This guide is intended for Hostwinds Cloud VPS and Dedicated Server clients who have the ability to secure Memcache and prevent Memcached amplification attempts from their server. We highly suggest this to prevent any outbound bandwidth usage from your server. To continue with this guide, you will want to be logged in as your server's root user.
Determine if Memcache is installed
Step One: You can run the following command to see the status of the Memcached service.
sudo systemctl status memcached
Secure Memcached on CentOS 7
Step One: Adjust the service parameters using your favorite text editor in your /etc/sysconfig/Memcached file. Example:
sudo nano /etc/sysconfig/memcached
Step Two: Bind the local network interface to restrict traffic by using the -l 127.0.0.1 option. Also, set -U 0 to disable the UDP listener to prevent amplification attacks from the UDP protocol.
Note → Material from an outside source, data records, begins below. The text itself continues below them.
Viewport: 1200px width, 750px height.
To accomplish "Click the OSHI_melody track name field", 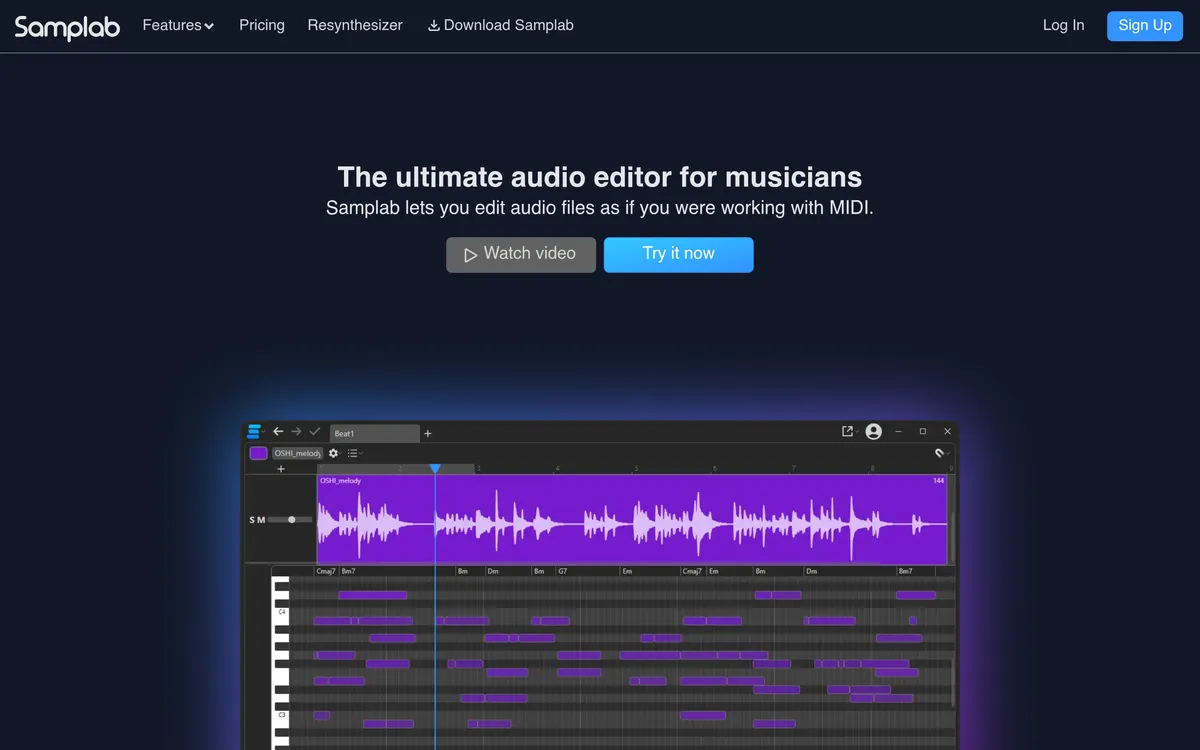I will [x=297, y=453].
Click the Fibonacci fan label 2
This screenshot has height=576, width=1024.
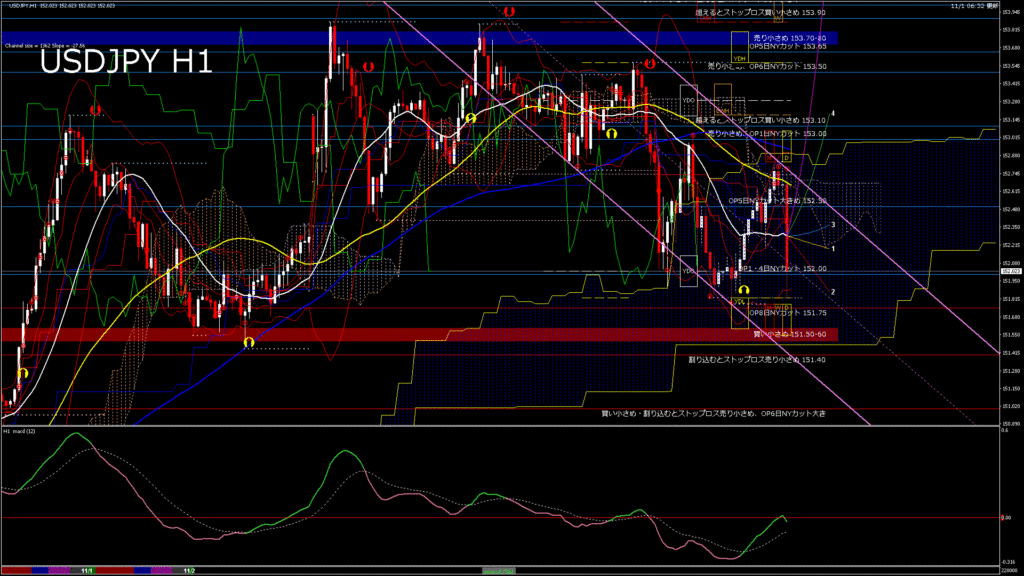pos(833,291)
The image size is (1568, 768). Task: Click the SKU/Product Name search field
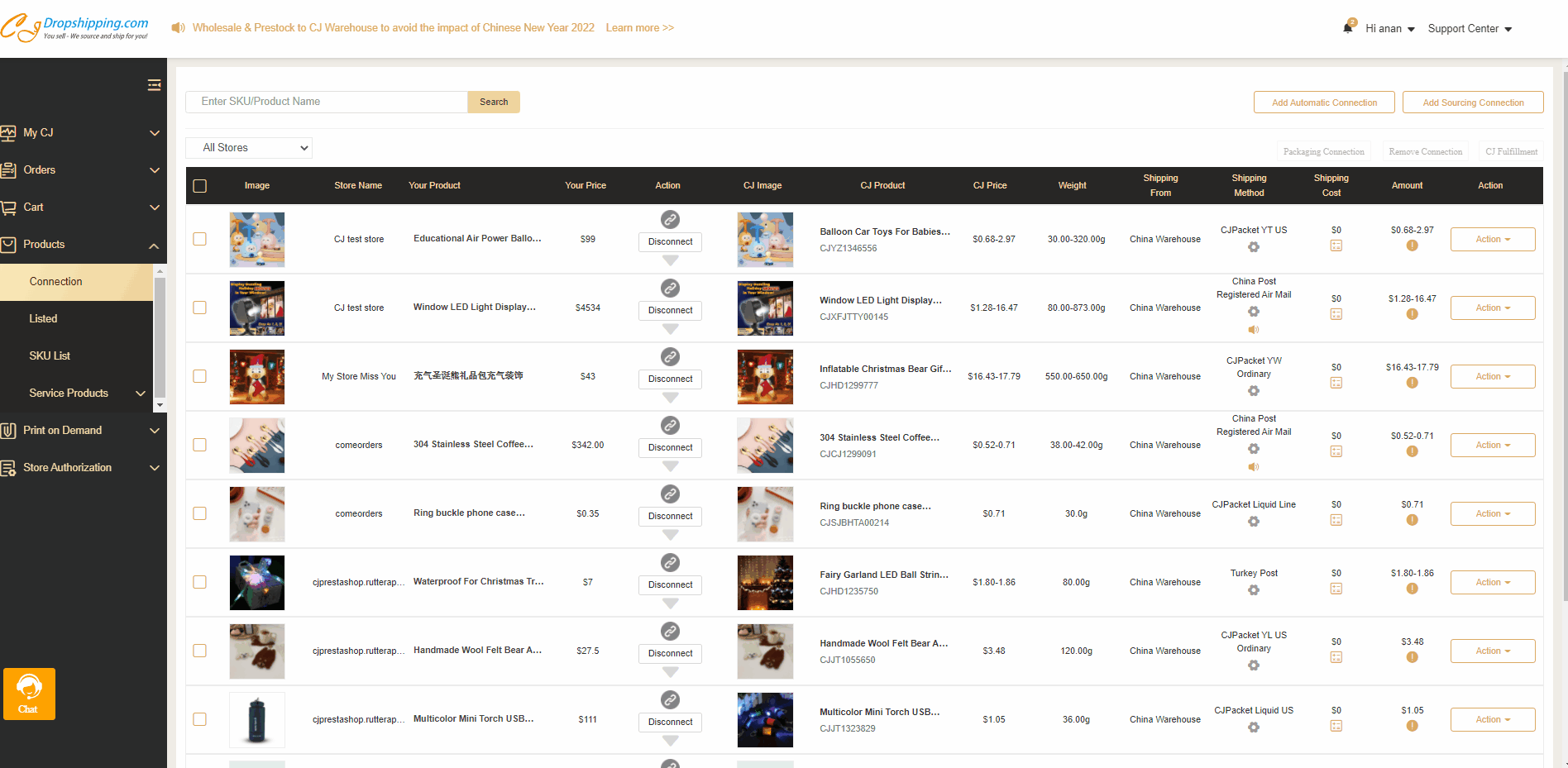tap(327, 102)
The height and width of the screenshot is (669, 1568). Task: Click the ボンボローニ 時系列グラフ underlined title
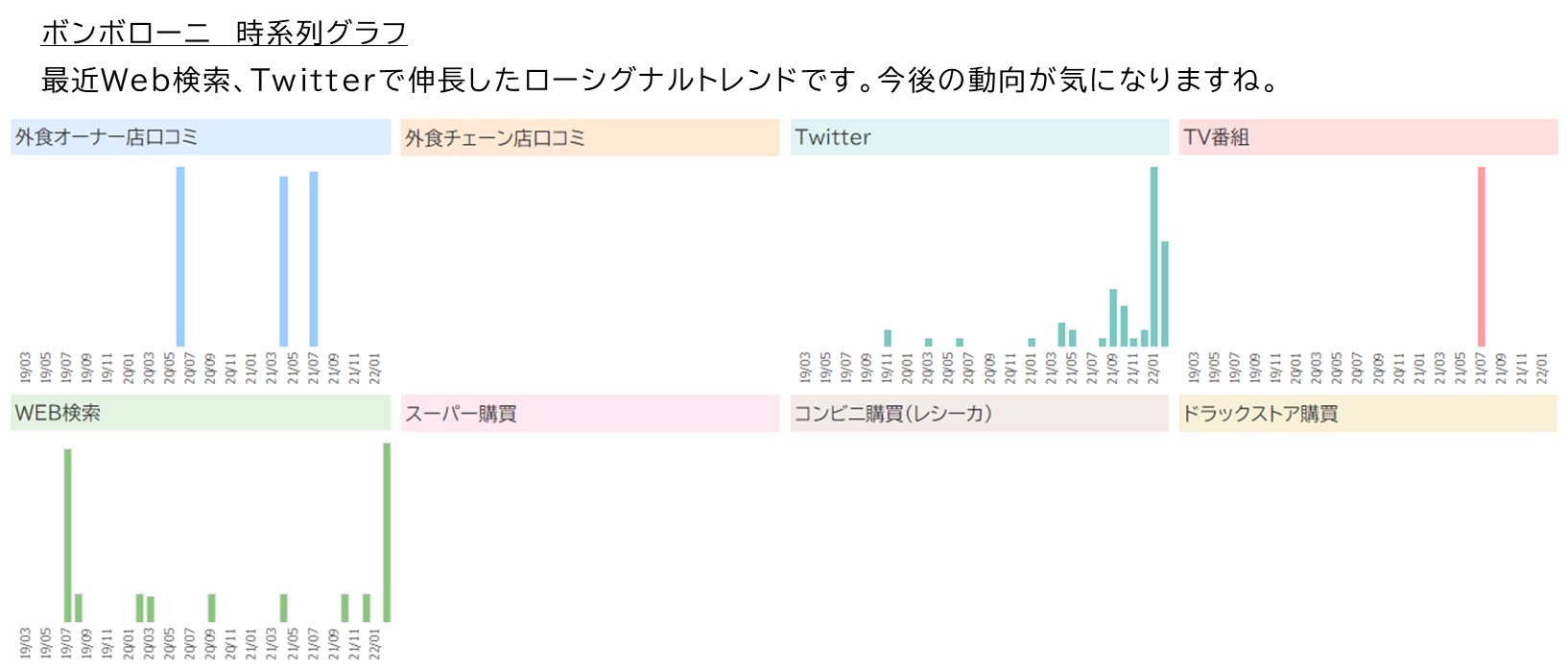click(x=224, y=33)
OPTIONS="-l 127.0.0.1 -U 0"
Step Three: Save and close the file.
Step Four: Restart the Memcached service to apply these changes.
sudo systemctl restart memcached
Add Firewall Rule to iptables
Step One: You can add a basic firewall using iptables with the following commands:
sudo iptables -A INPUT -i lo -j ACCEPT
sudo iptables -A INPUT -m conntrack --ctstate ESTABLISHED,RELATED -j ACCEPT
sudo iptables -A INPUT -p TCP -s --dport 11211 -m conntrack --ctstate NEW,ESTABLISHED -j ACCEPT
REPLACE \< YOURSERVERSIPADDRESS > above with your server's actual IP Address.
sudo iptables -P INPUT DROP
Step Two: Confirm that Memcached is currently bound to the local interface and listening only for TCP by typing:
sudo netstat -plunt
The results should indicate that Memcached is bound to localhost at 127.0.0.1:11211 and only using TCP with no references to UDP.